There are many vehicles for retirement savings, from traditional pensions and company 401(k) plans to regular and Roth IRA plans. But there is another way to save for retirement, one that is still underutilized and not widely understood. This article will cover how you can use health savings account for retirement.
If you have never thought about a health savings account (HSA) as part of your retirement planning portfolio, you might want to give this unique tax-advantaged vehicle another look.
It is easy to see why the health savings account would be overlooked in the world of retirement planning. After all, the name does mention health savings, but not the word retirement. So what makes a health savings account such a powerful tool for retirement planning? Why should you include one as part of your financial planning process?
Here are some of the advantages an HSA can bring to the retirement planning table.
You Get Triple Tax Benefits with an HSA
It is not often the Internal Revenue Service gives you a tax break, let alone three tax breaks in one. Yet, that is precisely what happens when you open or contribute to a health savings account. These products are unique for many reasons, including their triple tax benefits, and those savings are too significant to ignore.
You get your first tax break when you write the check for the initial HSA contribution. Just keep track of the amount and retain the payment receipt for your records. You can then write off the contribution when you file your tax return. As long as you qualify for a health savings account, the money you contribute will be deducted from your taxable income. This gives you the first of three big tax breaks.
The second tax break occurs as the money you contribute grows over time. Whether the funds are deposited in an ultra-safe savings account or invested in the stock market, the earnings will accumulate without being taxed.
Those two tax breaks are enticing enough, but there is a third tax incentive on the table. If you need to withdraw the funds for qualified healthcare expenses, you will not pay taxes on those withdrawals. This is perhaps the most amazing of the three tax benefits.

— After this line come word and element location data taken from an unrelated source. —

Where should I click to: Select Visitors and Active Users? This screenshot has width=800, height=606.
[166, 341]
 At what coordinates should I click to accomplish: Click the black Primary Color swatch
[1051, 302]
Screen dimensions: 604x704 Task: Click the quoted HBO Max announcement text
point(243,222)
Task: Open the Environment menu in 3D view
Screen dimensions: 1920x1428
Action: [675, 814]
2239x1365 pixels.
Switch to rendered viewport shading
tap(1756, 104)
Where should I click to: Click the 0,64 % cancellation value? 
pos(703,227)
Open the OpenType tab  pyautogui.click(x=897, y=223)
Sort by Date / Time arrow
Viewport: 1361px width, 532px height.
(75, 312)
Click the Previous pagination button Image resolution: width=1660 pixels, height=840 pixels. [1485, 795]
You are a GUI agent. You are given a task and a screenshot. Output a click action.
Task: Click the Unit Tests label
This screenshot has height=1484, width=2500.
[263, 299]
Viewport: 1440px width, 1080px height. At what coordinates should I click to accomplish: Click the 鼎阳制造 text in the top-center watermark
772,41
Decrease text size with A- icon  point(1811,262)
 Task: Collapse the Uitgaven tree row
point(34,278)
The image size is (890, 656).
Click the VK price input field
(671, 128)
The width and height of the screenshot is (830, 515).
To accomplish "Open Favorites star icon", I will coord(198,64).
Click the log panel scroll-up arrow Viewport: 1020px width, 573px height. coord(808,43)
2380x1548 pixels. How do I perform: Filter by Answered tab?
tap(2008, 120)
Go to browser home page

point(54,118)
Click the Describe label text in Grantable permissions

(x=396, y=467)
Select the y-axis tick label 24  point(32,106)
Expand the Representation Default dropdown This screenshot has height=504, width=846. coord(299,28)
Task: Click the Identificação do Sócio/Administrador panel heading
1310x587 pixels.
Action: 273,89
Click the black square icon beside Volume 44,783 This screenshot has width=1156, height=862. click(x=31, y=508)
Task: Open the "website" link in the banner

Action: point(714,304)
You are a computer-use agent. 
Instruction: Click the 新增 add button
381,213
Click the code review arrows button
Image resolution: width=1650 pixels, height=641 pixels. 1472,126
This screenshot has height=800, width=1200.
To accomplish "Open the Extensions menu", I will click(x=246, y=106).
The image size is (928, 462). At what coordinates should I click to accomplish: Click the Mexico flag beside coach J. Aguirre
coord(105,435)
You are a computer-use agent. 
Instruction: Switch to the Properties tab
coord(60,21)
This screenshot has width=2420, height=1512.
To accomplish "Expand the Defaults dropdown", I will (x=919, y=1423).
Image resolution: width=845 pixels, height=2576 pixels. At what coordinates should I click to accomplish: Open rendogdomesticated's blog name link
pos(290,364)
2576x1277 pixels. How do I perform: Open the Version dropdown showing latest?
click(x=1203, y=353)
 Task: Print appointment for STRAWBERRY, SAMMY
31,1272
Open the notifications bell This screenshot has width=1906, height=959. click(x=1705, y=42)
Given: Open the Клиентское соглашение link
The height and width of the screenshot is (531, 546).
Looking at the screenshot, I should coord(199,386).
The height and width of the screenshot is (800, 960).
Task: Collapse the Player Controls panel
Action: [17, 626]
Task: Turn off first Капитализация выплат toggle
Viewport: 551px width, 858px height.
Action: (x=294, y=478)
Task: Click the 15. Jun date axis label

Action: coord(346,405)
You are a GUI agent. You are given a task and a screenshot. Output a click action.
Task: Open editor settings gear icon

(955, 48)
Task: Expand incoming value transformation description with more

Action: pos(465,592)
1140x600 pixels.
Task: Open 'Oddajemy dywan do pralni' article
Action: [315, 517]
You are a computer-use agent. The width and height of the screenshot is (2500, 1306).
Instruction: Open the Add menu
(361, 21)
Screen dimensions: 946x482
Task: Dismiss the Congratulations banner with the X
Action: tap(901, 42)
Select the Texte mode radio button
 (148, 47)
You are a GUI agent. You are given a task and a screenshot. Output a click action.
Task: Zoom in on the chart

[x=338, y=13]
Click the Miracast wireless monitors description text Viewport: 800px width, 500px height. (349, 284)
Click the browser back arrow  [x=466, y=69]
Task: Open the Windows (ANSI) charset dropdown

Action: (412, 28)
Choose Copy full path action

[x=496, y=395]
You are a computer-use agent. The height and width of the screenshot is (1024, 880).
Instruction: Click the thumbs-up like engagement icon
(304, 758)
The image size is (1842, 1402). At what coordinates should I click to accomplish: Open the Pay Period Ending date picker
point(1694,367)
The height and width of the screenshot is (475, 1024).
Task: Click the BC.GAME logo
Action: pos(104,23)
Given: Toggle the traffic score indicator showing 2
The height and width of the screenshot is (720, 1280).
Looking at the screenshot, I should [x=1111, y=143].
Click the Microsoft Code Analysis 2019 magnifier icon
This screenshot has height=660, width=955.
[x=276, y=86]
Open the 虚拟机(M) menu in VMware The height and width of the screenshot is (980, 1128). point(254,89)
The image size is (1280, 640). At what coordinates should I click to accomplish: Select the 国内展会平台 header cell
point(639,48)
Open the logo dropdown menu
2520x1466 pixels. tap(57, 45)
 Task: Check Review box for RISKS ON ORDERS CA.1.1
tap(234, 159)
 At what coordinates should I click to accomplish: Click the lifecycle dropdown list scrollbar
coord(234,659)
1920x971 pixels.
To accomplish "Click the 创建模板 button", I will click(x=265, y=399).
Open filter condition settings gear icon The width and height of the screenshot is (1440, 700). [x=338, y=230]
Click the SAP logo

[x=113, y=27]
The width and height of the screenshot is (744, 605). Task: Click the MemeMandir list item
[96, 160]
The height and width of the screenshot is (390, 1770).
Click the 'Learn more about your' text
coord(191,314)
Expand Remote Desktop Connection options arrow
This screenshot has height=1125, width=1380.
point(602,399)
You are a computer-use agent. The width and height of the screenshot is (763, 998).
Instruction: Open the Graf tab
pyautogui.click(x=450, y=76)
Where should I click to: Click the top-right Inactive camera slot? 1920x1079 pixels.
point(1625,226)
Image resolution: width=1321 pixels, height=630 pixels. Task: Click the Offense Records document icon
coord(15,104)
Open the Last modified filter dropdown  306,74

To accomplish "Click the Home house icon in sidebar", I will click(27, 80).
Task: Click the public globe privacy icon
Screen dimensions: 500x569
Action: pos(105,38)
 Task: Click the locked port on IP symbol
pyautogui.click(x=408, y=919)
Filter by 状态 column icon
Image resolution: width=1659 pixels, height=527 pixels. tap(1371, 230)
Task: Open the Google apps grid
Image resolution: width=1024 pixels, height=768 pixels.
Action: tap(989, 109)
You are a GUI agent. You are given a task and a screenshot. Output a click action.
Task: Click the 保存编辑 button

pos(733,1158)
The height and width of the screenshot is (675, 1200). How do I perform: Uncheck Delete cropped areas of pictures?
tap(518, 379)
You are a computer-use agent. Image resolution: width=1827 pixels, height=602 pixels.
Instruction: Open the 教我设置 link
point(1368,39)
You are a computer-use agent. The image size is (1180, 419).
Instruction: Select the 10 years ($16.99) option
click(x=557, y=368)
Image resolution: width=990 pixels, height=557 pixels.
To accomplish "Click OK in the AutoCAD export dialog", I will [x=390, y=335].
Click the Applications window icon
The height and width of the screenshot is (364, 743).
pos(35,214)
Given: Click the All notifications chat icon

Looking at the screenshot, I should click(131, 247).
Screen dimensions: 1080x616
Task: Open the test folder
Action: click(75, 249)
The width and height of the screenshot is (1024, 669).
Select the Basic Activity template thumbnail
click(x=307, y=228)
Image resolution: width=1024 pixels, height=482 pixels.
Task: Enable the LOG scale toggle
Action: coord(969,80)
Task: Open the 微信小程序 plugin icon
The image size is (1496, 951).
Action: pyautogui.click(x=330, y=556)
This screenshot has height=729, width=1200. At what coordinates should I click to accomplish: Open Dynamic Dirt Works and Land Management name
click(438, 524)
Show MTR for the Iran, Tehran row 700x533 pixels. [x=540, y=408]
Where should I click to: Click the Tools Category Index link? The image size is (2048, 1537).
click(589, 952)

HSA Funds Can Be Used for Medicare Plan Payments
Your health insurance will likely be tied to your employment during your working years; but you will need to figure out the best path forward when you get ready to retire. If you are 65 years of age or older, that path will undoubtedly include Medicare coverage. The issue is that government-sponsored program only covers part of your costs.
Fortunately, you can use your accumulated HSA funds to purchase Medicare supplement insurance. By paying the premiums out of your savings, you get another tax benefit. Health care expenses are a big deal for retirees, so knowing that piece of the puzzle is taken care of can be very reassuring.
Premium Savings Are Built In
Not everyone can open or contribute to a health savings account; to qualify, you must first have a high-deductible health plan, or HDHP, in place. The rules governing what is and is not, a high-deductible plan can change from year to year, so check with your tax advisor or health insurance broker for current qualifications.
Signing up for a high-deductible health plan will qualify you for a health savings account and all the benefits the plan has to offer; but it will do more than that. The trade-off for accepting that higher deductible is that you get lower premiums. You can use those savings to pad your emergency fund or boost your savings.
This strategy is not right for everyone, of course. Those with chronic health conditions and high healthcare expenses may find a high-deductible plan unaffordable even with the lower premiums, so it is essential to run the numbers and do the calculations carefully before signing up.
HSA Investment Options Are Available
While the original purpose of the health savings account was to pay deductibles and other out-of-pocket expenses, the way people use them has changed and evolved over the years. The health savings account's attractive nature includes the relatively high contribution limits, the triple tax benefits, and the generous withdrawal terms. This has led many people to use them as adjunct investment vehicles.
Many brokerage firms, mutual fund companies, and banks allow health savings account owners to invest part of their funds. This flexibility makes these accounts even more potent as retirement planning vehicles. As the balance increases, allocating a small portion of the funds to a low-cost mutual fund can be a great way to maximize the long-term returns of these powerful savings and investment vehicles.
Withdrawals Are Easy
If you plan to use your health savings account as a vehicle for retirement savings, you may not touch the money for years or even decades. Throughout all that time, the funds will be accumulating through regular contributions, tax-advantaged growth, and the solid performance of the investments you have chosen.
Those are powerful incentives to keep the money in place, but the process should be straightforward if you need to use it. Withdrawals for allowable healthcare expenses are just a check or a debit card away, making it easy to use the funds you have so diligently put away. You can even pay your doctor or pharmacy directly through your health savings account. This makes it even more straightforward to use your accumulated HSA funds.
Annual Contribution Limits
As stated, if you have a High Deductible Health Plan (HDHP) you can contribute a set amount annually to your HSA. For 2021, individuals can contribute $3600, while families can contribute $7200. Is is important to check current IRS HSA publication for the annual limits for any given year. It typically is adjusted up each year to account for inflation.
Health savings accounts have always been a great deal, but they have become more enticing over the years. These popular accounts have grown past their original uses. They are transforming themselves from glorified emergency funds into full-fledged and desirable retirement planning vehicles. If you do not yet have a health savings account, why not make this the year you start your annual contributions?